Sunday, October 22, 2006

Former Parkway Camper

A very good and inspiring story about a man who changed his life from having to camp along the river illegally towards helping others recover their lives.

A project we began discussing with Loaves and Fishes awhile ago seems particularly relevant and is included in our annual report from 2005 on our website,
www.arpps.org and here is a brief outline;


ARPPS Homeless Job Training Project (AHJTP)

We facilitated a series of monthly meetings in 2005 with representatives from Loaves and Fishes, the North Sacramento Chamber of Commerce, Sacramento Employment Training Agency (SETA), Mutual Assistance Program, Downtown Partnership, Homelessness Board, and Wellsprings Women’s Center, to develop a job training program for the homeless cleaning up the Parkway, based on the Ready, Willing, & Able model.

Here is the concept and the draft we came up with, which is now being considered by Councilmember Steve Cohn, and ultimately we hope, the City Council.

AHJTP Draft Concept

A job training, job development, and business creation program involving the recent homeless, who receive training and full-time jobs cleaning up the Lower American River Parkway, encompassing the Discovery Park, Woodlake Reach and Cal Expo area, eventually expanding to the Del Paso Boulevard area of North Sacramento, the Downtown area and the Capital Station District of Sacramento.

The first-year pilot project, focusing on the lower American River Parkway will consist of three two-person crews, working under one supervisor, using large push buckets or carts, and brooms, rakes, shovels, etc, loading refuse into a truck for hauling while separating recyclable material for redemption.

The program will move to the Del Paso Boulevard Area in the second year (six two-person crews and two supervisors), and

Downtown and Capital Station area in the third year (twelve two-person crews and four supervisors).

AHJTP Draft Funding Concept

The program will seek, after the first subsidized year, paying contracts with local business and government agencies, with the eventual goal of it becoming a private enterprise owned and operated by the formerly homeless.

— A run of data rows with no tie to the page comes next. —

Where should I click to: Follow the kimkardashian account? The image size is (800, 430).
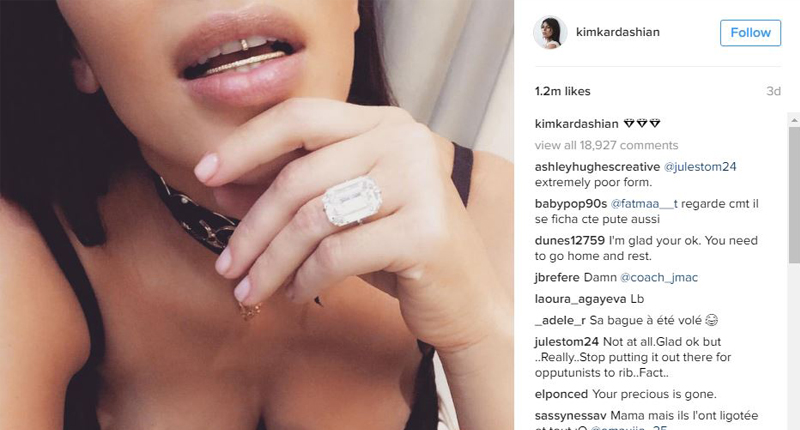(x=750, y=33)
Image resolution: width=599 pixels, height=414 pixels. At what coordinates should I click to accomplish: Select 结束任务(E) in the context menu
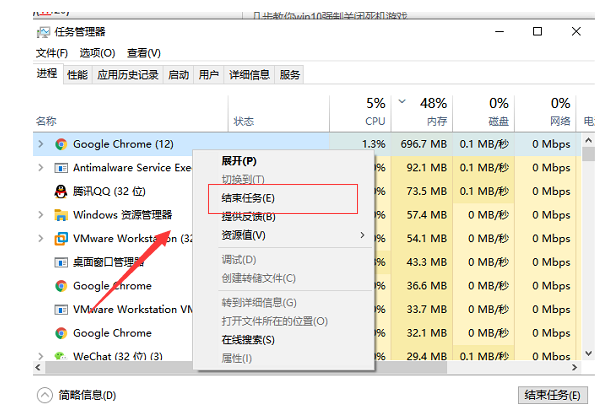pyautogui.click(x=248, y=198)
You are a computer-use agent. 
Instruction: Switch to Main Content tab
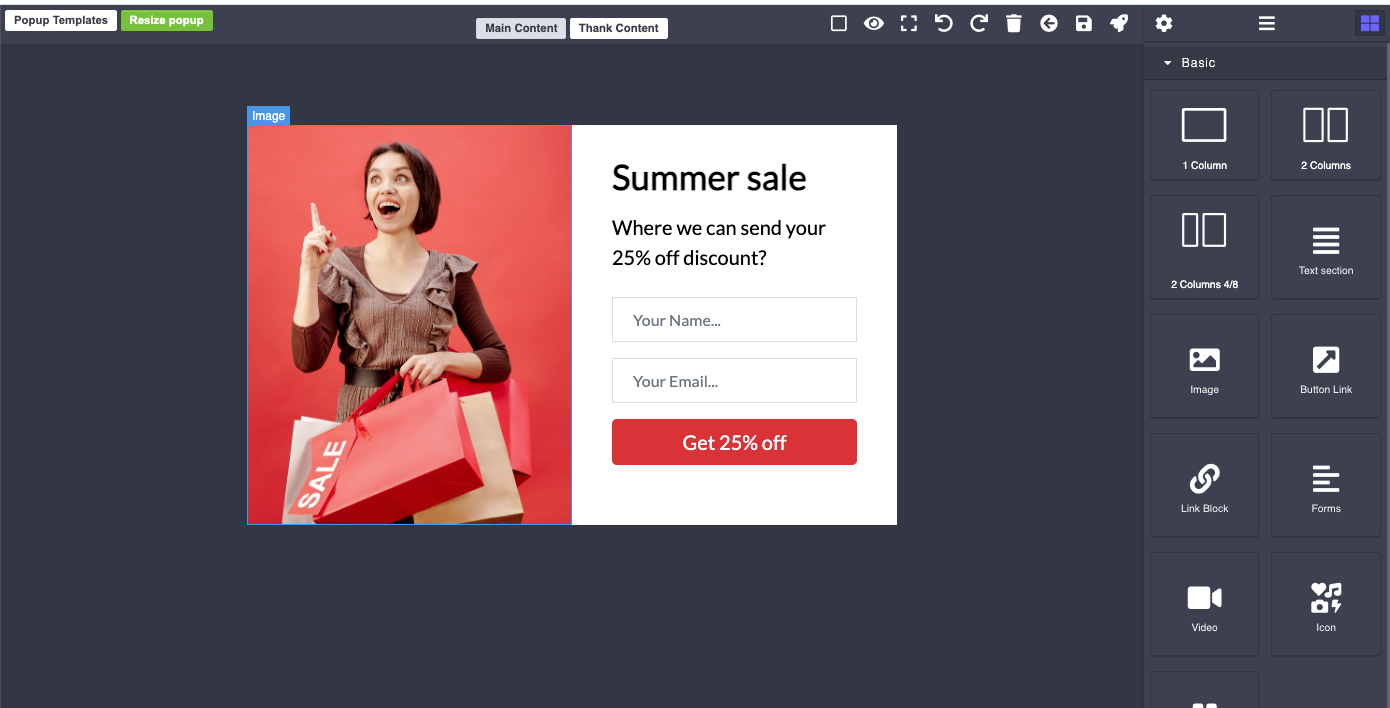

An excerpt from the article this morning.

Portrait: A second chance
Eric Brenmark had to hit bottom before he could find redemption
- Bee Columnist Published 12:00 am PDT Sunday, October 22, 2006


In an ambitiously ruinous life of chronic drug abuse and deceit, Eric Brenmark's decisive moment of clarity came one summer afternoon two years ago while he was sitting hooked up in the back of a police car.

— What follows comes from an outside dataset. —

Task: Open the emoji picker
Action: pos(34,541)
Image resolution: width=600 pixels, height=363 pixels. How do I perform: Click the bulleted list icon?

Such posture often prompts enlightenment.

Hardly a crime wave, Brenmark had just run a stoplight on his bicycle. And was now cooling his heels, nabbed for outstanding warrants on petty theft charges and sundry citations for illegal camping on the river. For Brenmark, then 54 years old, jobless, no place to go, the futility of his plight, the pointlessness of his existence, finally pierced the fog.

"I just got the feeling that I couldn't do this anymore," he says. "I needed help. I needed God's help. I asked God to help me." One wonders how many times God has heard these expedient plea bargains before, these vows of reform in exchange for a reprieve. No matter. Mercy was given.
Or maybe Brenmark's deliverance was because of the intercession of his mother, a powerful beacon of light and perseverance, who, going on 40 years, never stopped praying for her son's recovery, never lost faith that he would one day return to the fold.

God's pity or not, Brenmark got another chance at sobriety, redemption. "I don't know," he says when asked why his woe warranted such special attention. "I don't know. The question for me is not why, but what am I going to do with this (opportunity)?"

On a recent morning, Eric Brenmark is sitting in a thrift-store loveseat, his feet propped up on a coffee table. He's been in this transitional-living apartment in the north area for the past month. With the exception of a couple of plants, the place is pretty much a white, blank shell. But it's better than his earlier residence, the riverbank.